Sony’s 360 Reality Audio format wraps listeners in a field of sound using 360-degree spatial sound technology. With this tech, individual sounds from the recordings — including vocals, piano, guitar and live audience sounds — can be put into a spherical sound field. Any pair of headphones allows listeners to experience the recordings via Amazon Music Unlimited and TIDAL HiFi. Dolby Atmos adds clarity, space and depth to music, allowing people to become enveloped in the listening experience using surround-sound technology. The new Dolby Atmos editions are available via Apple Music, as well as Amazon Music and TIDAL.

The editions include fresh details that emerged when the recordings were re-explored, including the few seconds at the start of “Tick Tock” on the “Company” recording (which were cut from the original LP release and previous reissues).

Sondheim advised on the “Company,” “Sweeney Todd” and “Into the Woods” editions, and consulted on plans for the “Assassins” reissue. These new editions were co-produced by Didier C. Deutsch, who has curated other Broadway recordings, and Peter E. Jones, archivist for the Sondheim Foundation. Ronald Prent served as the mixing engineer and Darcy Proper as the remastering engineer. Both Prent and Proper also co-produced the new editions.

“I think the [original] recordings themselves are considered definitive, being that they are the ‘world-premiere’ versions, never to be heard quite the same way again, as revivals change many things like the orchestrations,” Jones said in a statement. “Having been successfully translated into these new audio formats makes them even more definitive, and they will remain so until the next innovation comes along that can translate them to yet another generation of listeners. That very idea alone was important to Sondheim, and I think he’d be pleased with how splendid this first series has turned out.”

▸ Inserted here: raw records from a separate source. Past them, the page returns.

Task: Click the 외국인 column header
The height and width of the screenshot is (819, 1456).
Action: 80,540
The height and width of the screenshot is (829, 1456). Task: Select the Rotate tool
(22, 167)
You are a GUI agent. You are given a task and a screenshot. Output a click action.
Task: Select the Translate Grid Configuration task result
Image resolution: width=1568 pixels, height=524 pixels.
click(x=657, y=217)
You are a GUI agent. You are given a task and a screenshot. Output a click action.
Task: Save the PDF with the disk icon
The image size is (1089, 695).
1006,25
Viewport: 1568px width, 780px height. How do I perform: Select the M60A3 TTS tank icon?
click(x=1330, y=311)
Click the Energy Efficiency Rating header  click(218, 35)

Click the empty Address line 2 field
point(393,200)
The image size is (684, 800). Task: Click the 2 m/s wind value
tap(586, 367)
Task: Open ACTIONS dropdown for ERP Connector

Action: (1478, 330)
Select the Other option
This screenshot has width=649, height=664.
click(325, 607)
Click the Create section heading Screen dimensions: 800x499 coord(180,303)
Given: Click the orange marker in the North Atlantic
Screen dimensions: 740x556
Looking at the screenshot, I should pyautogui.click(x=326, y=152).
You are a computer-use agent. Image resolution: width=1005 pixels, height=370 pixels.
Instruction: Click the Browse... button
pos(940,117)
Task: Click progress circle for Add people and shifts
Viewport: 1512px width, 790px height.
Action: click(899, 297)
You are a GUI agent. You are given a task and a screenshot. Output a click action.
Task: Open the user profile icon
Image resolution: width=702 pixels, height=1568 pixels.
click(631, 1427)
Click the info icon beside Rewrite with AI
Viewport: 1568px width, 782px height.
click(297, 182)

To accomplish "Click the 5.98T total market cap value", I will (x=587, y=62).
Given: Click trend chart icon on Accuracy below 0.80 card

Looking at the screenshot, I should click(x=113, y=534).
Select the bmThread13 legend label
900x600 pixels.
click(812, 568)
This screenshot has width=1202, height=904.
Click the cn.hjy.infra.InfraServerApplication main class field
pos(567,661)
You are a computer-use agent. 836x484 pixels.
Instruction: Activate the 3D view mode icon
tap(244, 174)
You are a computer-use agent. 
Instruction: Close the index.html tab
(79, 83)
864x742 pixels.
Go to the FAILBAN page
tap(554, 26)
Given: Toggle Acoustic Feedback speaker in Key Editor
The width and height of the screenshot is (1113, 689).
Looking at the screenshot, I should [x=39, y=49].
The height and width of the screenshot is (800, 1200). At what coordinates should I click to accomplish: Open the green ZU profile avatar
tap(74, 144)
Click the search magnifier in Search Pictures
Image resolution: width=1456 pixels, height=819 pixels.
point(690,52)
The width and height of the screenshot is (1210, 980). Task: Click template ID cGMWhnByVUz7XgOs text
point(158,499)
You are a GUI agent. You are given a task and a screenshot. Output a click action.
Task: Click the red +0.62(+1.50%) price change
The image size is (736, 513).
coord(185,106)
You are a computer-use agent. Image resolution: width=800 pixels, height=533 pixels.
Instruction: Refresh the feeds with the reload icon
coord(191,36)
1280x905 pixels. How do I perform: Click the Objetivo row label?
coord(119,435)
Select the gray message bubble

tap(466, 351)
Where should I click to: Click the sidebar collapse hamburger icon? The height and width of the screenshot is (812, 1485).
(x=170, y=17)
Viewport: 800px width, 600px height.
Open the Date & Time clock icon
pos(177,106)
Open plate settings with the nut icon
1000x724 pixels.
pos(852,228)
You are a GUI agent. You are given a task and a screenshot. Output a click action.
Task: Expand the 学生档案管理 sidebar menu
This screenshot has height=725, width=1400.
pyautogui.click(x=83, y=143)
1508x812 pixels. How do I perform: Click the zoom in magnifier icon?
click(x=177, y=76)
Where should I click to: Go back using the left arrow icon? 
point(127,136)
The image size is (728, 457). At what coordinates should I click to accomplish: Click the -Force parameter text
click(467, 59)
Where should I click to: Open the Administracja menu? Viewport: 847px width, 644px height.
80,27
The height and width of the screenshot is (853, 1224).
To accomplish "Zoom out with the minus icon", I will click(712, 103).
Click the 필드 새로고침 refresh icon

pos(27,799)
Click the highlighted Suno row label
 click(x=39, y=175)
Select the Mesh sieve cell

Jones explained how the new versions move away from the typical left-center-right sonic output, saying, “These spatial editions have the advantage of explicitly moving the action up and down and back to front as well as from left to right, so the listener is given a three-dimensional experience versus the usual two-dimensional one – an experience that supports the story being told. Also, the higher audio resolution will treat the listener familiar with the original releases to subtle details unable to be heard in these recordings until now.”

“Sondheim had explicit trust in our production ensemble with us having created previous projects such as ‘The Story So Far’ box set which he was very pleased with,” Jones added. “He kept tabs on our progress and was excited that these stalwart cast recordings would re-emerge not as just the next set of reissues, but with a whole new audio expression.”